Comment faire comprendre que le froid dans sa version extrême peut très bien être une preuve aussi fondée que le chaud pour expliquer le réchauffement climatique ? Il y a de quoi déranger n'est-ce pas ? Mais la nature n'est pas simple, la bourse non plus me direz-vous
Les extrêmes sont un signe d'un dérangement des courants fluides (tels ceux de l'air ou de l'eau des océans, voir à Gulfstream par exemple sur le wiki international) qui une fois déréglés, favorisent les extrêmes: le froid donc en hivers et le chaud en été, mais aussi de nombreux décalages saisonniers pouvant se poursuivre jusqu'à la disparition partielle - voir même totale dans un cas limite - d'une saison, d'un microclimat local propre à une région, un pays, une mer intérieure, ect..
Ce qui suit généralement ces perturbations est l'arrêt temporaire de la plupart de ces courants (plusieurs millions d'années à plusieurs centaine de millions d'années), cause le plus souvent d'un changement d'ère ou d'un système climatique, eux-même source de grandes mutations d'ordre biologique entre autre sur Terre.
Dans ce cas contemporain du Global Warming, le réchauffement progressif de notre atmosphère aurait pour conséquence majeure - outre la montée du niveau des eaux, l'augmentation du phénomène de marée, la désertification mais aussi l'humidification de certaines terres rendues de ce fait arables, l'érosion quasi fatale pour l'homme de la biodiversité qui lui est et qui lui restera vitale et j'en passe pour les moins pessimistes d'entre nous - l'arrêt de cette période interglaciaire (Holocène) dans laquelle nous sommes plongé depuis bientôt 12.000 ans.
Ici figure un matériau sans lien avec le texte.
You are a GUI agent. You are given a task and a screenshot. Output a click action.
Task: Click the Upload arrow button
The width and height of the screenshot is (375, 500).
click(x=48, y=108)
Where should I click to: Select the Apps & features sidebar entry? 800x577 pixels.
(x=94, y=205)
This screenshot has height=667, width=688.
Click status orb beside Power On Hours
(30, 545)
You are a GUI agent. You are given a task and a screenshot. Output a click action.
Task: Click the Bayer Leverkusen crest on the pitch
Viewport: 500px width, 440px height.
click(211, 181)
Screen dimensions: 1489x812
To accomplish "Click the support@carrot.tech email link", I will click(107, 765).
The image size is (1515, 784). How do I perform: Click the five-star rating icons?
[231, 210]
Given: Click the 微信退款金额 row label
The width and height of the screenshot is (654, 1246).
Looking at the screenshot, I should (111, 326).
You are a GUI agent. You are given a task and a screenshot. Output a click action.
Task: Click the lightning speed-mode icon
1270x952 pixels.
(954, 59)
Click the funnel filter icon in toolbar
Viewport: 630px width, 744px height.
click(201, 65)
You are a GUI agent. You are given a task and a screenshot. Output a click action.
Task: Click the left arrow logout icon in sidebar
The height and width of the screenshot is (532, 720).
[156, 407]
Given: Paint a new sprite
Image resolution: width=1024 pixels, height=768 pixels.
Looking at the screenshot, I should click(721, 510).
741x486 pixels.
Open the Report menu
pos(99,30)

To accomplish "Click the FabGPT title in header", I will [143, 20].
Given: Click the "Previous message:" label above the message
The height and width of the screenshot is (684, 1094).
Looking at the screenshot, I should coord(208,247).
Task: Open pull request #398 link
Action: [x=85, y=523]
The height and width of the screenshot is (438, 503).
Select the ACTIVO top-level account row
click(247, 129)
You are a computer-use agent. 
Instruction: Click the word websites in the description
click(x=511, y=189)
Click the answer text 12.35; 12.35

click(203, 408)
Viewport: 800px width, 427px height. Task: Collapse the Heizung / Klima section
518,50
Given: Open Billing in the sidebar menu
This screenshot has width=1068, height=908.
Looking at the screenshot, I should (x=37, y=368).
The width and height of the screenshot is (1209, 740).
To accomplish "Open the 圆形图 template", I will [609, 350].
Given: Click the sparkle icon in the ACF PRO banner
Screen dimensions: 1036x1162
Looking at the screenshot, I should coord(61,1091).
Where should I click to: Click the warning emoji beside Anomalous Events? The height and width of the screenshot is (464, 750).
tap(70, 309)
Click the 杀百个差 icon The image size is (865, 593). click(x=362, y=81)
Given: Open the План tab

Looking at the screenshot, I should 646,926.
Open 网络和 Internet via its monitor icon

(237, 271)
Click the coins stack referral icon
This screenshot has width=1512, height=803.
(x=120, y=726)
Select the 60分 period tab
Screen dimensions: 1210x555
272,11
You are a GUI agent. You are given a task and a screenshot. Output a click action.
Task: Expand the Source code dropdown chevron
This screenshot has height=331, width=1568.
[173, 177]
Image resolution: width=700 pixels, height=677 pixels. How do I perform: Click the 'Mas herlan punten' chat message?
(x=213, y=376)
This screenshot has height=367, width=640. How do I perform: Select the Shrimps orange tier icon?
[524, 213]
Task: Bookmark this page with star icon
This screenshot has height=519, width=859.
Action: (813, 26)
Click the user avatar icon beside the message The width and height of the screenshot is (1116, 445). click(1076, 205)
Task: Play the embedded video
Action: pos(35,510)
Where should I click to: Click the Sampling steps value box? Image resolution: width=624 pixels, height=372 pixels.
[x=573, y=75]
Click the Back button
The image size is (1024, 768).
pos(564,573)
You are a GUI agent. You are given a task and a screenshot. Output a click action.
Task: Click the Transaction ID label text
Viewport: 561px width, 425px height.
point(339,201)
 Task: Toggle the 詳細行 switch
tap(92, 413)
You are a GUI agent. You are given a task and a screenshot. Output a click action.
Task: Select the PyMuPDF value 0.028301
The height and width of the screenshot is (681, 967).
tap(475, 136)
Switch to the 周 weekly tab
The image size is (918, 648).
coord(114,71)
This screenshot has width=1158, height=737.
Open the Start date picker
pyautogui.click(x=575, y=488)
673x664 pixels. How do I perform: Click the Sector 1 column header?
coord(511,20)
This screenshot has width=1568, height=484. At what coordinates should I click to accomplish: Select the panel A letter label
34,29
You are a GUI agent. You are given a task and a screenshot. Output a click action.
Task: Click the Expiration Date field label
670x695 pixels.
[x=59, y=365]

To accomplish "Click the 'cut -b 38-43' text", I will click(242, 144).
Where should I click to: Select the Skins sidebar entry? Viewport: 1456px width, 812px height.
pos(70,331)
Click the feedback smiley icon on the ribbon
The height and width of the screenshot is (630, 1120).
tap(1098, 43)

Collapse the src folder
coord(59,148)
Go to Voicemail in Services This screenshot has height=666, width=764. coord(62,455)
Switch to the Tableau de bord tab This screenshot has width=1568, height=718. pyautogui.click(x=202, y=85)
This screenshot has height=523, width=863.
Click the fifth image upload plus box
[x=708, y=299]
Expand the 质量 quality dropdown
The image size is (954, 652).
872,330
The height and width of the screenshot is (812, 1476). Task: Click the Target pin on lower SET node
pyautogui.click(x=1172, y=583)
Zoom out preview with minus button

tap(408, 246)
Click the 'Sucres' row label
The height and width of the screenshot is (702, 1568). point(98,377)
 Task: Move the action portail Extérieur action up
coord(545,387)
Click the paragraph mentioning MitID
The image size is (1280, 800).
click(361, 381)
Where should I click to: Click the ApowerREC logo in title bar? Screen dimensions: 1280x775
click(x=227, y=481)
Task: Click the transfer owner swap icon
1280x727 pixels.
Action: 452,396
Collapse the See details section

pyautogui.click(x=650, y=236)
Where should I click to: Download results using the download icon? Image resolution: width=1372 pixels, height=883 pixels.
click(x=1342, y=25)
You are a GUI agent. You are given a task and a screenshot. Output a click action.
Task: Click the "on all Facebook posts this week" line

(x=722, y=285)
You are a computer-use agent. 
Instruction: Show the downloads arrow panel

Il serait simpliste d'omettre de citer en plus des courants fluides parcourant notre planète un facteur non négligeable affectant directement ou indirectement et de manière encore peu comprise notre météo: les multiples cycles solaires dont les tâches solaires, indices d'activité interne, faute de se faire discrètes ces 3 dernières années ont tout simplement boudées nos lentilles télescopiques, prolongeant ainsi une période d'inactivité à laquelle notre étoile ne nous avait plus habituée depuis fort bien longtemps.